• _Recorded information_:
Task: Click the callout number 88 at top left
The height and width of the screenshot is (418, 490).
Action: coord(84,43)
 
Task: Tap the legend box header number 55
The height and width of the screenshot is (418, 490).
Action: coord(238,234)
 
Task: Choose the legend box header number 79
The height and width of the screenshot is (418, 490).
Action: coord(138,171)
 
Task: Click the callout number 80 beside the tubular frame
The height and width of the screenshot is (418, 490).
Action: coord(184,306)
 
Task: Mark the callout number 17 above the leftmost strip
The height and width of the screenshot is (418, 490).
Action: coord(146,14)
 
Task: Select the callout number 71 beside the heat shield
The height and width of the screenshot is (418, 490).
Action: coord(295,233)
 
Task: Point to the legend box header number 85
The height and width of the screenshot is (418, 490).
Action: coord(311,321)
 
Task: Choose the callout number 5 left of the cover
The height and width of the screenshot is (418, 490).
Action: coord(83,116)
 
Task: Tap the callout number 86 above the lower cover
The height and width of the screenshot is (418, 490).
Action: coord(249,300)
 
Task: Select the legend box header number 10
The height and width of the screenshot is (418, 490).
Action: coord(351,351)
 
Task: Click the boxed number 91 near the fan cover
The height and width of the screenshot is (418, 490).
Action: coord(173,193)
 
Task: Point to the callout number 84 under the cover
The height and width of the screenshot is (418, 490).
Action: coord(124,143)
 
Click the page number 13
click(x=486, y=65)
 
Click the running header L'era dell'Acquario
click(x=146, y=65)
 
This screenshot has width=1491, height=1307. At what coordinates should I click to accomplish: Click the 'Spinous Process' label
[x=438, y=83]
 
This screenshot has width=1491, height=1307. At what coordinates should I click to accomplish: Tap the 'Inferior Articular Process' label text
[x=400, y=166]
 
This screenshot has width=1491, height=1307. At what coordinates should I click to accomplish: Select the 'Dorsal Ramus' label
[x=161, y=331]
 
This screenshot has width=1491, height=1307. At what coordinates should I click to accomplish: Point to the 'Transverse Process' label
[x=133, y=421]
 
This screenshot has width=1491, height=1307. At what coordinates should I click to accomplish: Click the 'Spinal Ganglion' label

• _To be done_: Rewrite the records from the first line through the line containing "[x=438, y=83]", requests included, and add -126 to every coordinate in the answers.

• _Task answer_:
Task: Click the callout number 88 at top left
The height and width of the screenshot is (418, 490).
Action: coord(-42,-83)
 
Task: Tap the legend box header number 55
The height and width of the screenshot is (418, 490).
Action: coord(112,108)
 
Task: Choose the legend box header number 79
The height and width of the screenshot is (418, 490).
Action: coord(12,45)
 
Task: Click the callout number 80 beside the tubular frame
The height and width of the screenshot is (418, 490).
Action: coord(58,180)
 
Task: Mark the callout number 17 above the leftmost strip
The height and width of the screenshot is (418, 490).
Action: coord(20,-112)
 
Task: Select the callout number 71 beside the heat shield
The height and width of the screenshot is (418, 490).
Action: coord(169,107)
 
Task: Point to the legend box header number 85
The height and width of the screenshot is (418, 490).
Action: coord(185,195)
 
Task: Choose the callout number 5 left of the cover
The height and width of the screenshot is (418, 490).
Action: coord(-43,-10)
 
Task: Tap the callout number 86 above the lower cover
The height and width of the screenshot is (418, 490).
Action: coord(123,174)
 
Task: Select the legend box header number 10
The height and width of the screenshot is (418, 490).
Action: coord(225,225)
 
Task: Click the boxed number 91 near the fan cover
The height and width of the screenshot is (418, 490).
Action: coord(47,67)
 
Task: Point to the callout number 84 under the cover
The height and width of the screenshot is (418, 490).
Action: coord(-2,17)
 
Click the page number 13
click(x=360, y=-61)
 
Click the running header L'era dell'Acquario
click(x=20, y=-61)
 
This screenshot has width=1491, height=1307. At what coordinates should I click to accomplish: Click the 'Spinous Process' label
[x=312, y=-43]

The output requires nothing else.